Drones Could Up Response Times for Out-of-Hospital Cardiac Arrest

Drone delivered AED in 5.21 minutes, compared with standard EMS delivery time of 22 minutes
drone in flight
drone in flight

TUESDAY, June 13, 2017 (HealthDay News) -- Drones could be used to quickly deliver automated external defibrillators (AEDs) to out-of-hospital cardiac arrest patients, according to a research letter published in the June 13 issue of the Journal of the American Medical Association.

The research team outfitted a Stockholm-area fire station with a drone developed by the Swedish Transportation Agency. The devices were fully equipped with an AED, a global positioning system, autopilot software, and a high-definition camera. In 2016, investigators conducted 18 remotely operated simulated drone deliveries. The locations were within a roughly six-mile radius of the fire station. Actual patients had experienced a cardiac arrest at each location sometime between 2006 and 2014.

The drone delivered the AED in 5.21 minutes. That compared with an average standard emergency medical services (EMS) delivery time of 22 minutes. That meant a delivery savings of almost 16 minutes, according to the report. The average time to take-off was just 3 seconds after ordering a drone dispatch. For EMS, the average call to dispatch time was 3 minutes.
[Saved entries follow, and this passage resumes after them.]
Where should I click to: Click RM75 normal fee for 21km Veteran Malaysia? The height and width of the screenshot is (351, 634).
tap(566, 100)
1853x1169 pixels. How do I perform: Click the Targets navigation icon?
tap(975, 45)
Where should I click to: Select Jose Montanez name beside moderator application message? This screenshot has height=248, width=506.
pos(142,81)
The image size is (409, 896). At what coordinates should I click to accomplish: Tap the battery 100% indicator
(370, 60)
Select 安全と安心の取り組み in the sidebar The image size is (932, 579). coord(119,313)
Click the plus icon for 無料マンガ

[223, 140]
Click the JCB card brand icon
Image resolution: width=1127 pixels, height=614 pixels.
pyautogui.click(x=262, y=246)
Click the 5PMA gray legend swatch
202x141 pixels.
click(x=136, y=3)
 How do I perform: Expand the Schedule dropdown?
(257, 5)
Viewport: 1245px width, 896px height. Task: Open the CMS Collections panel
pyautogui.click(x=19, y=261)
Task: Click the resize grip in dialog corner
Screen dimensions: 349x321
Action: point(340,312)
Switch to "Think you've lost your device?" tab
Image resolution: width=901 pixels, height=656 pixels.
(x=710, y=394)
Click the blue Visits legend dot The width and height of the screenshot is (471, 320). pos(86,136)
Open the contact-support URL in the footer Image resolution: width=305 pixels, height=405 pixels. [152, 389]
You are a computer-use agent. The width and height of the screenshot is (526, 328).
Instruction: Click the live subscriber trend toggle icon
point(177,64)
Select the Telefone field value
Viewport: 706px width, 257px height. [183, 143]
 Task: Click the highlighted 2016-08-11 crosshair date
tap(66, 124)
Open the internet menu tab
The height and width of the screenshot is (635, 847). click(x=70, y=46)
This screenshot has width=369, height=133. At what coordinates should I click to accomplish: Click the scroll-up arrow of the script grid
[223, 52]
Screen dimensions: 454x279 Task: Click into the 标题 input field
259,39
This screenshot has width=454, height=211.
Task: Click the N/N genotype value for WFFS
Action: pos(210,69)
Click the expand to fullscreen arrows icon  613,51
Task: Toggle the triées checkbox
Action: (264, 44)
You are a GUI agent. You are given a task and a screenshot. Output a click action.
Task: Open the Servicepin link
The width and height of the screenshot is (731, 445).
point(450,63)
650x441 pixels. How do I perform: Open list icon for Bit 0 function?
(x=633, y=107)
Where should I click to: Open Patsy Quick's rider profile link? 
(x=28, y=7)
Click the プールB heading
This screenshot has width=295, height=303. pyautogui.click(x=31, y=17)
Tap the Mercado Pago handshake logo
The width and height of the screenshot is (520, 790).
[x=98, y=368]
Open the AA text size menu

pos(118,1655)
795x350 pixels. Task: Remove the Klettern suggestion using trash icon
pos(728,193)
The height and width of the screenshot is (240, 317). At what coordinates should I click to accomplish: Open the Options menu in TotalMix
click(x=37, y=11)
"Each minute that passes after a sudden cardiac arrest decreases the chance of survival by approximately 10 percent," lead investigator Andreas Claesson, R.N., Ph.D., a paramedic with the Center for Resuscitation Science at the Karolinska Institute in Stockholm, told HealthDay. "In rural areas, a drone carrying an AED could arrive far ahead -- meaning 16 minutes [faster] -- of emergency medical services."